Thursday, December 23, 2010

Dark and Cold: Warmth and Light, A Christmas Message


It is two days before Christmas and the days are getting longer. That's a bit of a big deal for us who live north of 60 degrees latitude. We watched with interest and excitement a few days ago as the earth's shadow passed across the moon on the evening of the solstice, turning the moon a rusty red. It was a crisp clear night and we and our vehicles were parked all along the ice road which runs across Yellowknife Bay from Yellowknife to the community of Dettah.

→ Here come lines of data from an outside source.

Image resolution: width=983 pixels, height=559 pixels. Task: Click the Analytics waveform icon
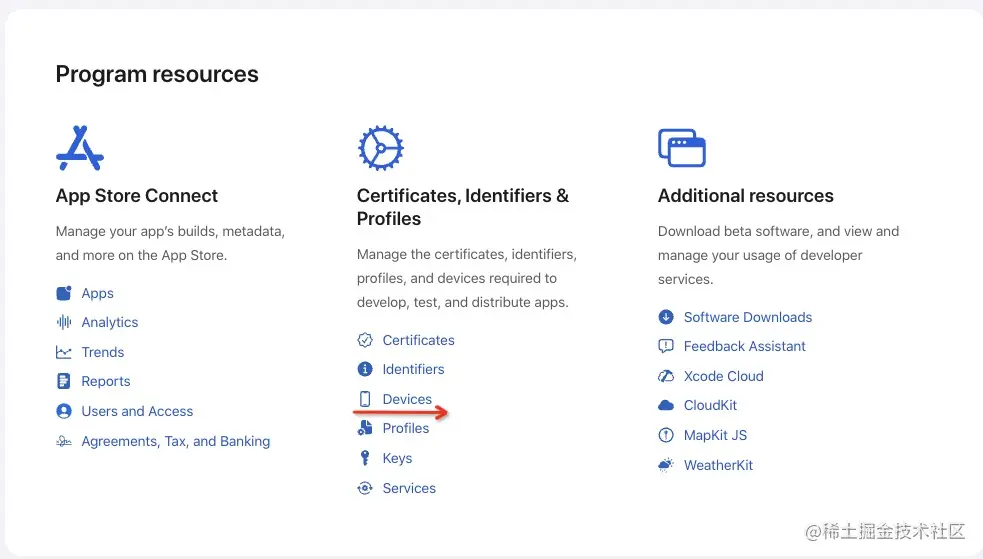(64, 322)
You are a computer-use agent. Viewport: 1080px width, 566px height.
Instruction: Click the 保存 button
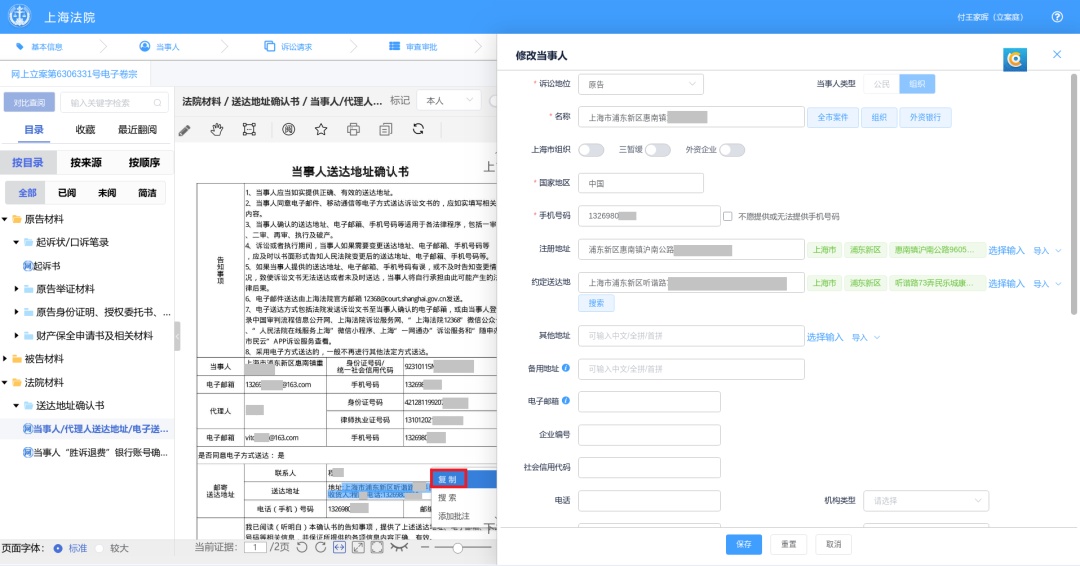pos(743,544)
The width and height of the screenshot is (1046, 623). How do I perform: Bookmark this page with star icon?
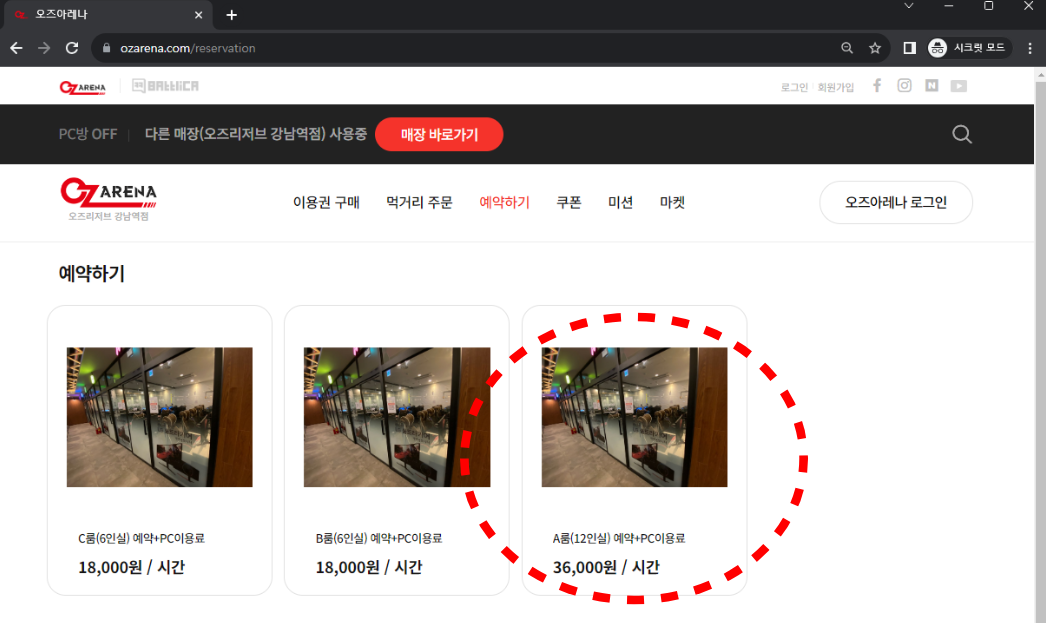pos(875,48)
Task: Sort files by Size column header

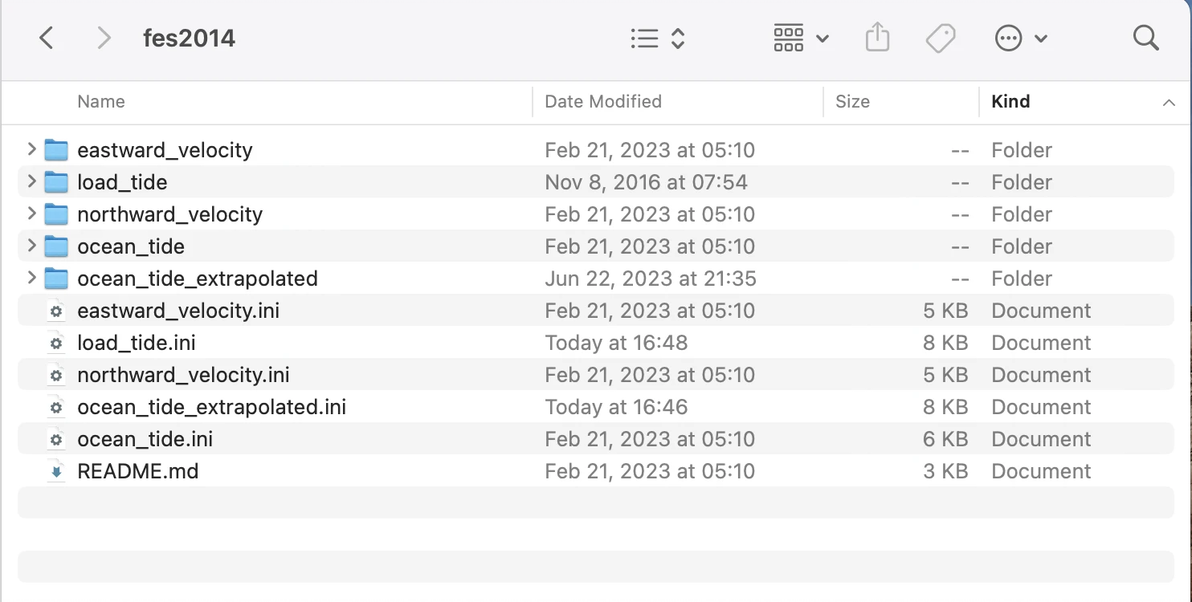Action: (852, 101)
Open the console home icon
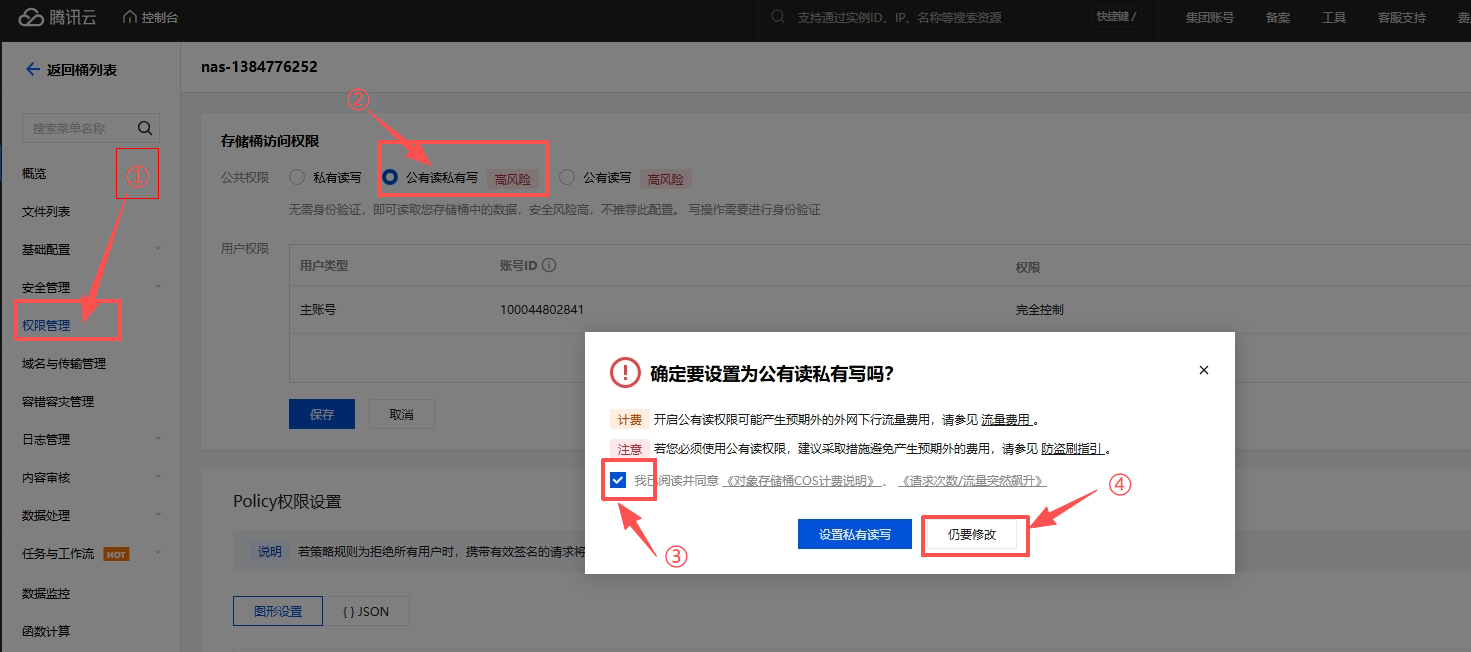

The next morning I had the honour and privilege of travelling north of the Arctic Circle to the community of Fort McPherson to take part in a commemoration of the 100th Anniversary of the “Lost Patrol” - a tragic story in the annals of the Royal Northwest Mounted Police – which later became the Royal Canadian Mounted Police – when four members of the RNWMP set out on a regular winter patrol to Dawson City. Unfortunately through a combination of never having done the patrol in that direction, terrible weather with the temperature plunging to the minus 60's Fahrenheit and of course the limited light at this time of year, they never made it. All of them perished in the frozen land, but only after a terrible forty seven days of trying to find the route and running out of provisions.

Cold and dark are a fact of life for us who live in the north. Many of the Christmas carols we sing at this time of year make mention of the cold – perhaps more fitting to our Canadian climate than to that of the first-century Middle East, and the dark, as the shepherds beheld the choir of angels.

But the birth of a child in a stable, in a place that was not home for Mary or Joseph, reminds us that so often the gospel is an upside down story – a story of the surprise of God's presence in unexpected ways, a story of the last being first, a story of the last and the least being first at the feast. And so, I look to the cold and the dark for the lessons they can teach me about God's presence, and I think of the resourcefulness and courage of people who face hardship and trouble with faith in the power and presence of God to sustain them.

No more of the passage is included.